CREM is a regulatory checkpoint of CAR and IL-15 signalling in NK cells
Hind Rafei, Rafet Başar, Sunil Acharya, Yu-Sung Hsu, Pinghua Liu, Deqiang Zhang, Toszka Bohn, Qingnan Liang, Vakul Mohanty, Ranjan Upadhyay, Ping Li, Pravin R. Phadatare, Merve Dede, Donghai Xiong, Huihui Fan, Corry M. Jones, Sebastian N. Kunz, May Daher, Ana Karen Nunez Cortes, Mayra Shanley, Bin Liu, Sadie Mae Moseley, Chenyu Zhang, Dexing Fang, Pinaki P. Banerjee, Nadima Uprety, Ye Li, Rejeena Shrestha, Xinhai Wan, Hong Shen, Vernikka Woods, April L. Gilbert, Seema Rawal, Jinzhuang Dou, Yukun Tan, Jeong-Min Park, Francia Reyes Silva, Alexander Biederstädt, Mecit Kaplan, Xin Jiang, Inci Biederstädt, Bijender Kumar, Silvia Tiberti, Madison Moore, Jingling Jin, Ryan Z. Yang, Luis Muniz-Feliciano, Samuel Levi Rosemore, Paul Lin, Gary Deyter, Natalie W. Fowlkes, Abhinav K. Jain, David Marín, Anirban Maitra, Ken Chen, Tobias Bopp, Elizabeth J. Shpall, Katayoun Rezvani
Abstract
Chimeric antigen receptor (CAR) natural killer (NK) cell immunotherapy offers a promising approach against cancer1–3. However, the molecular mechanisms that regulate CAR-NK cell activity remain unclear. Here we identify the transcription factor cyclic AMP response element modulator (CREM) as a crucial regulator of NK cell function.

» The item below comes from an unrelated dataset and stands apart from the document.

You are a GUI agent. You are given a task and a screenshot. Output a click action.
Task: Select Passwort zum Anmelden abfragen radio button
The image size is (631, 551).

Transcriptomic analysis revealed a significant induction of CREM in CAR-NK cells during the peak of effector function after adoptive transfer in a tumour mouse model, and this peak coincided with signatures of both activation and dysfunction. We demonstrate that both CAR activation and interleukin-15 signalling rapidly induce CREM upregulation in NK cells. Functionally, CREM deletion enhances CAR-NK cell effector function both in vitro and in vivo and increases resistance to tumour-induced immunosuppression after rechallenge. Mechanistically, we establish that induction of CREM is mediated by the PKA–CREB signalling pathway, which can be activated by immunoreceptor tyrosine-based activation motif signalling downstream of CAR activation or by interleukin-15. Finally, our findings reveal that CREM exerts its regulatory functions through epigenetic reprogramming of CAR-NK cells. Our results provide support for CREM as a therapeutic target to enhance the antitumour efficacy of CAR-NK cells. The transcription factor CREM is a pivotal regulator of NK cell function, making CREM a valuable target to increase the efficacy of anticancer immunotherapies based on this cell population and chimeric antigen receptors.